I have 2 large data sets that I have read into Pandas DataFrames (~ 20K rows and ~40K rows respectively). When I try merging these two DFs outright using pandas.merge on the address field, I get a paltry number of match compared to the number of rows. So I thought I would try to fuzzy string match to see if it improves the number of output matches.

I approached this by trying to create a new column in DF1 (20K rows) that was the result of applying the fuzzywuzzy extractone function on DF1[addressline] to DF2[addressline]. I shortly realized that this would take forever since it will be doing close to 1 billion comparisons.

Both of these datasets have "County" fields and my ask is this: is there a way to conditionally do a fuzzy string match on the "addressline" fields in both DFs based on the "county" fields being the same? Researching questions similar to mine I stumbled upon this discussion: Fuzzy logic on big datasets using Python

However I am still fuzzy (no pun intended) on how to go about grouping/blocking fields based on county. Any advice would be greatly appreciated!

import pandas as pd
from fuzzywuzzy import process

def fuzzy_match(x, choices, scorer, cutoff):
  return process.extractOne(x, choices = choices, scorer = scorer, score_cutoff= cutoff)[0]

test = pd.DataFrame({'Address1':['123 Cheese Way','234 Cookie Place','345 Pizza Drive','456 Pretzel Junction'],'ID':['X','U','X','Y']}) 
test2 = pd.DataFrame({'Address1':['123 chese wy','234 kookie Pl','345 Pizzza DR','456 Pretzel Junktion'],'ID':['X','U','X','Y']}) 
test['Address1'] = test['Address1'].apply(lambda x: x.lower()) 
test2['Address1'] = test2['Address1'].apply(lambda x: x.lower()) 
test['FuzzyAddress1'] = test['Address1'].apply(fuzzy_match, args = (test2['Address1'], fuzz.ratio, 80))

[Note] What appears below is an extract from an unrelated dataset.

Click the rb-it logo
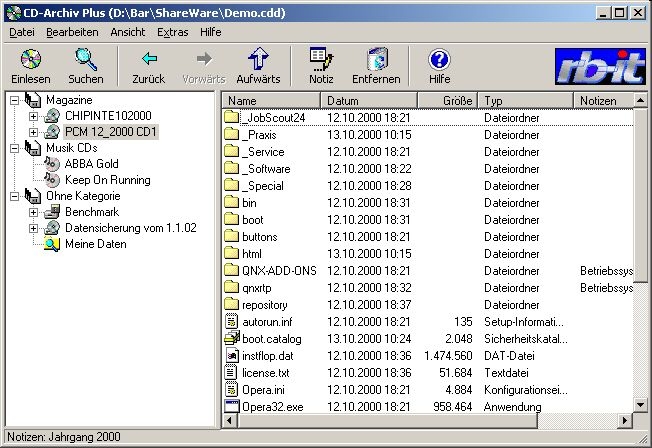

I've added 2 images that are sample sets of the 2 different DFs imported into Excel. Not all the fields have been included since they aren't important to my question. To reiterate my end goal, I want a new column in one of the DFs that has the top result from fuzzy matching an address line with the other address lines in the 2nd DF but only for those lines where the counties match between both DFs. From there I plan to merge the two dfs, one on the fuzzy matched address and the address line column in the 2nd DF. Hopefully this doesn't sound confusing.

Answer

maxymoo picture maxymoo · Mar 17, 2017

You could adapt your fuzzy_match function to take the id as a variable and use this to subset your choices before doing the fuzzy search (note that this requires applying the function over the whole dataframe rather than just the address column)

def fuzzy_match(x, choices, scorer, cutoff):
    match = process.extractOne(x['Address1'], 
                               choices=choices.loc[choices['ID'] == x['ID'], 
                                                   'Address1'], 
                               scorer=scorer, 
                               score_cutoff=cutoff)
    if match:
        return match[0]

test['FuzzyAddress1'] = test.apply(fuzzy_match, 
                                   args=(test2, fuzz.ratio, 80), 
                                   axis=1)